Dataset entries:
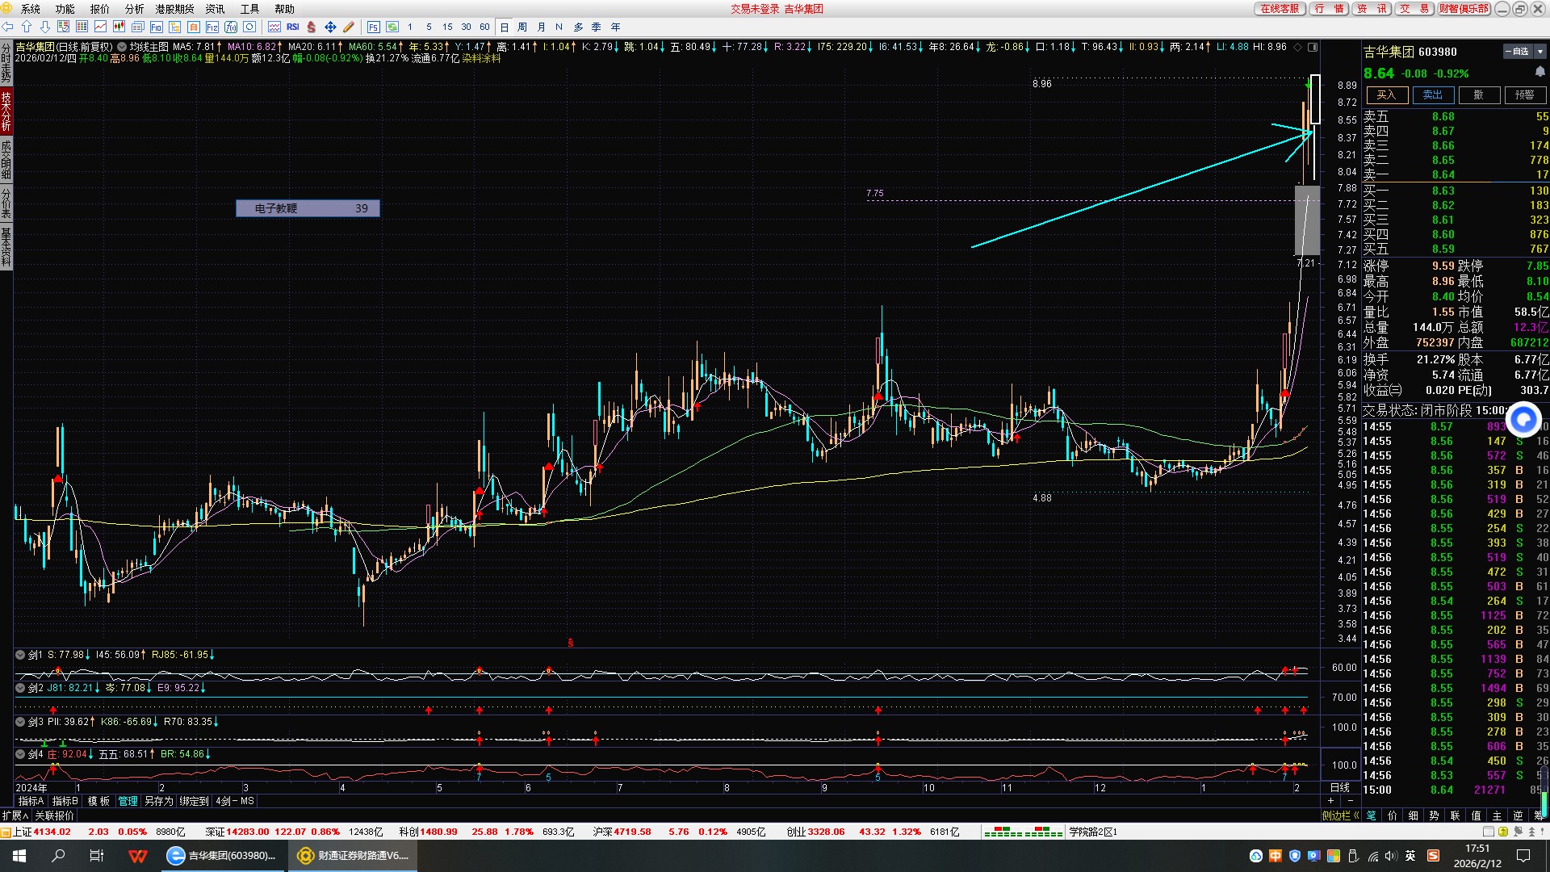Open Windows taskbar search icon
The width and height of the screenshot is (1550, 872).
tap(58, 856)
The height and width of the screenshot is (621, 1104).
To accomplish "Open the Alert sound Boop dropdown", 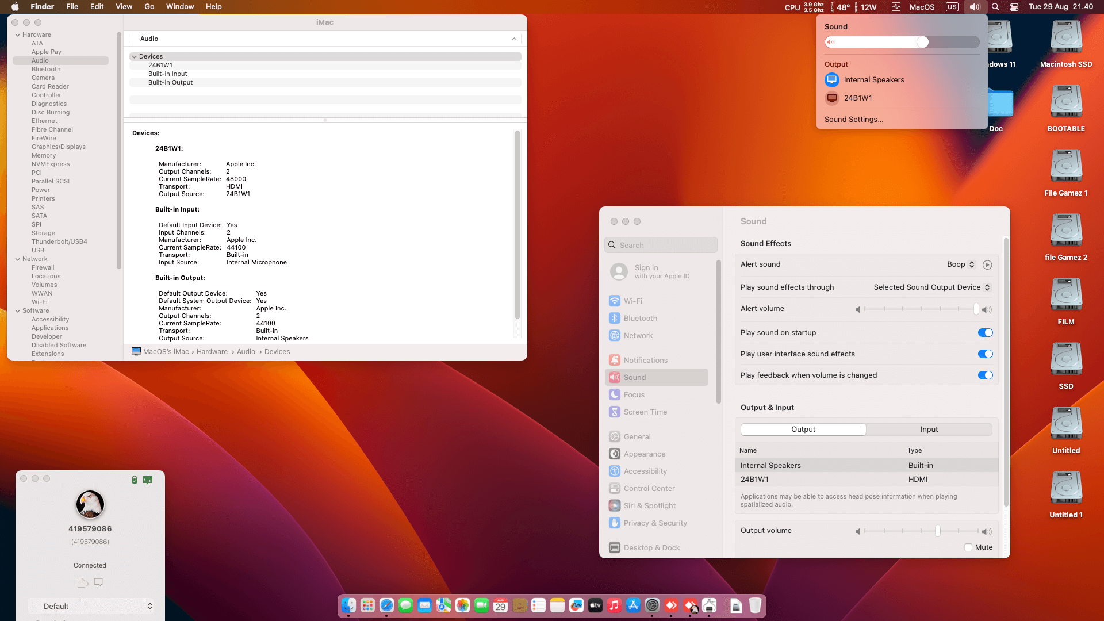I will 961,265.
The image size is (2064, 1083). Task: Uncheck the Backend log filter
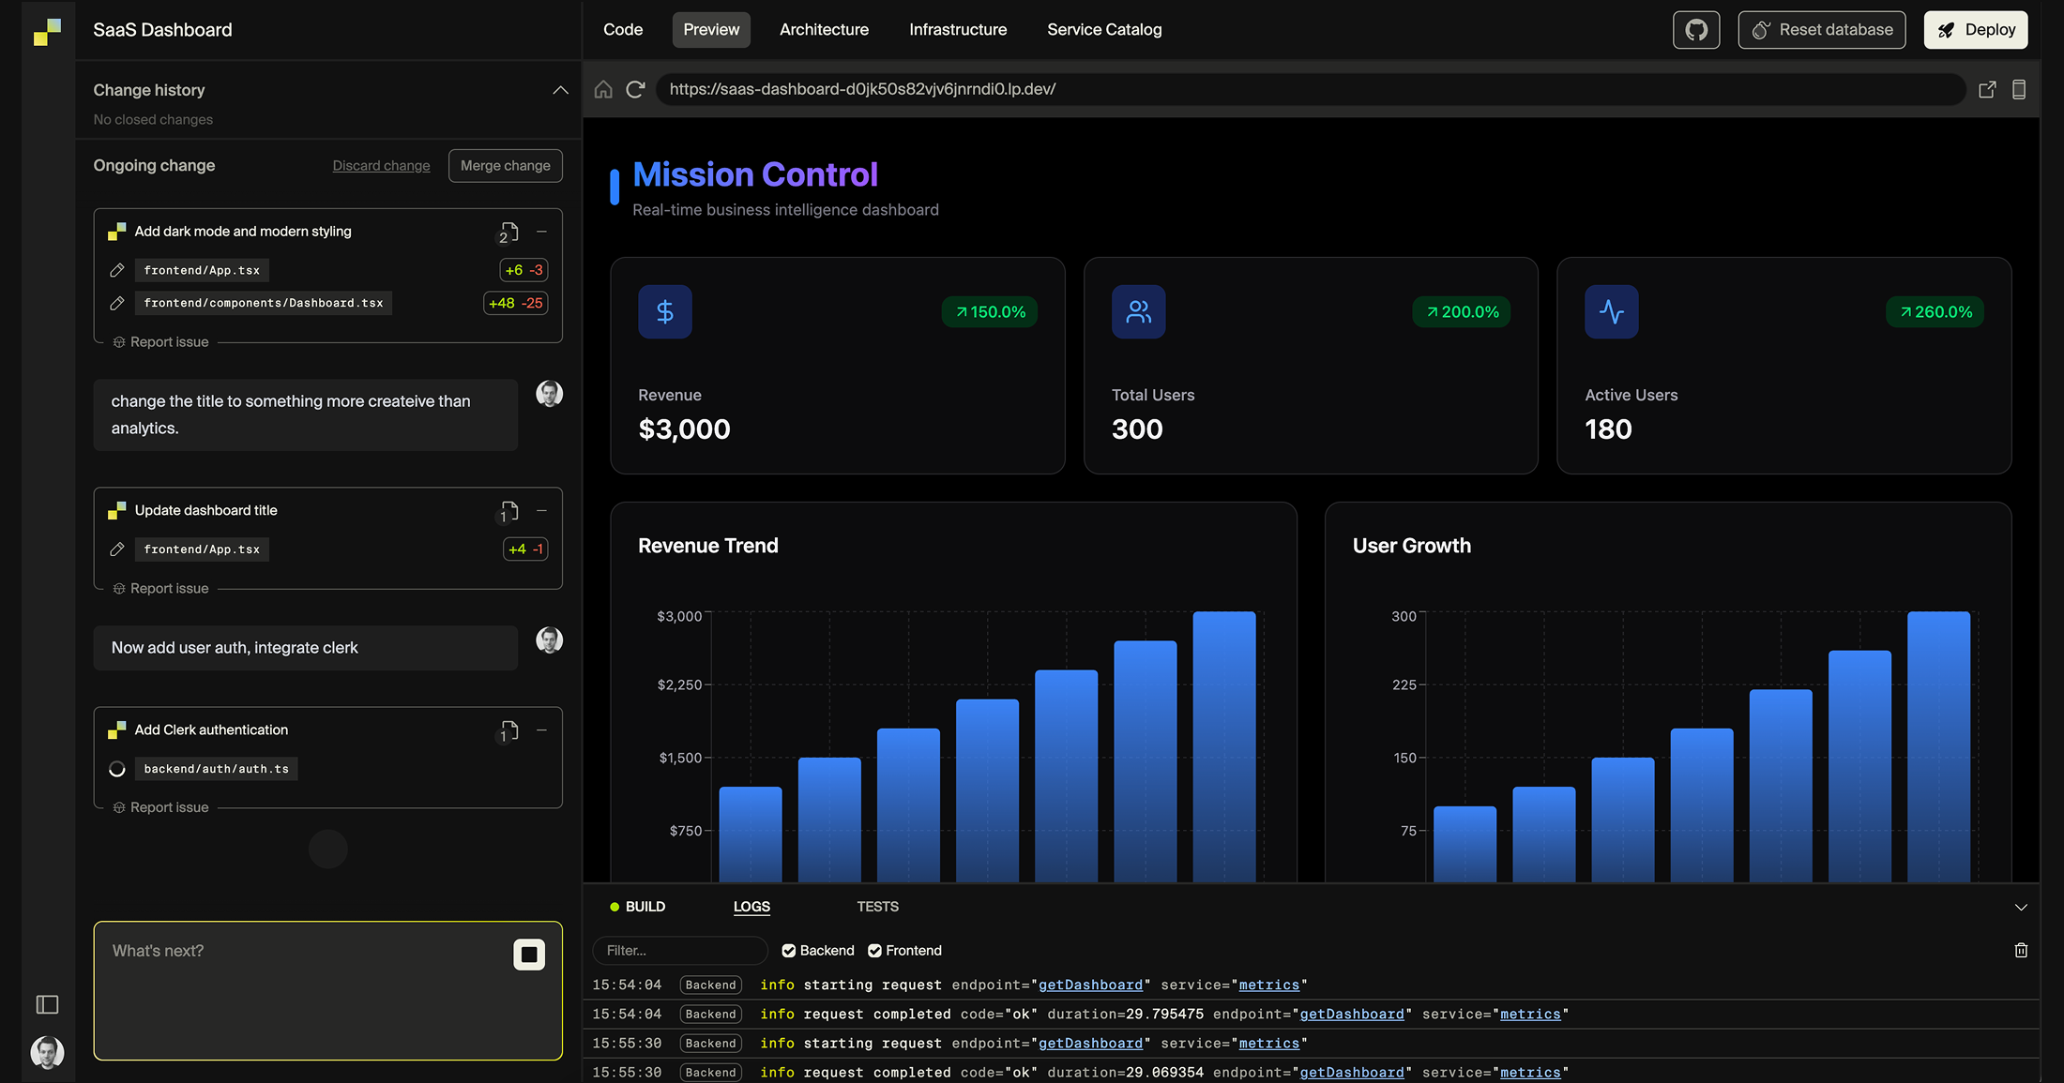(x=789, y=951)
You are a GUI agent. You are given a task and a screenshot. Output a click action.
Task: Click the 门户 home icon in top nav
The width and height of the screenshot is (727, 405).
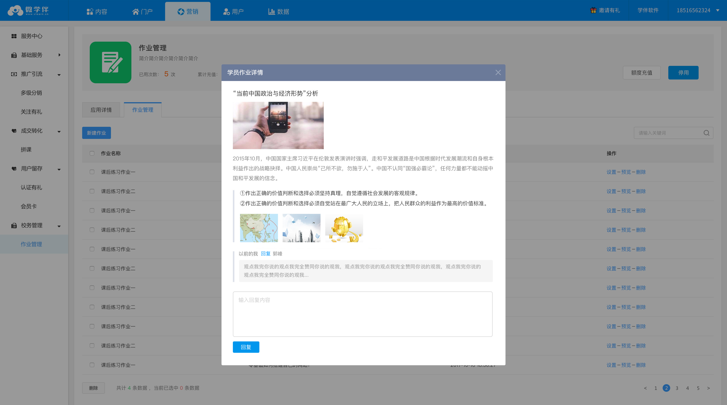pyautogui.click(x=135, y=12)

WORK INSTRUCTIONS: Pictures must be left out. Repeat exactly the lines from the one containing "The width and height of the screenshot is (727, 405)." through the final line of the data.

PROBLEM SOLUTION:
The width and height of the screenshot is (727, 405).
pyautogui.click(x=135, y=12)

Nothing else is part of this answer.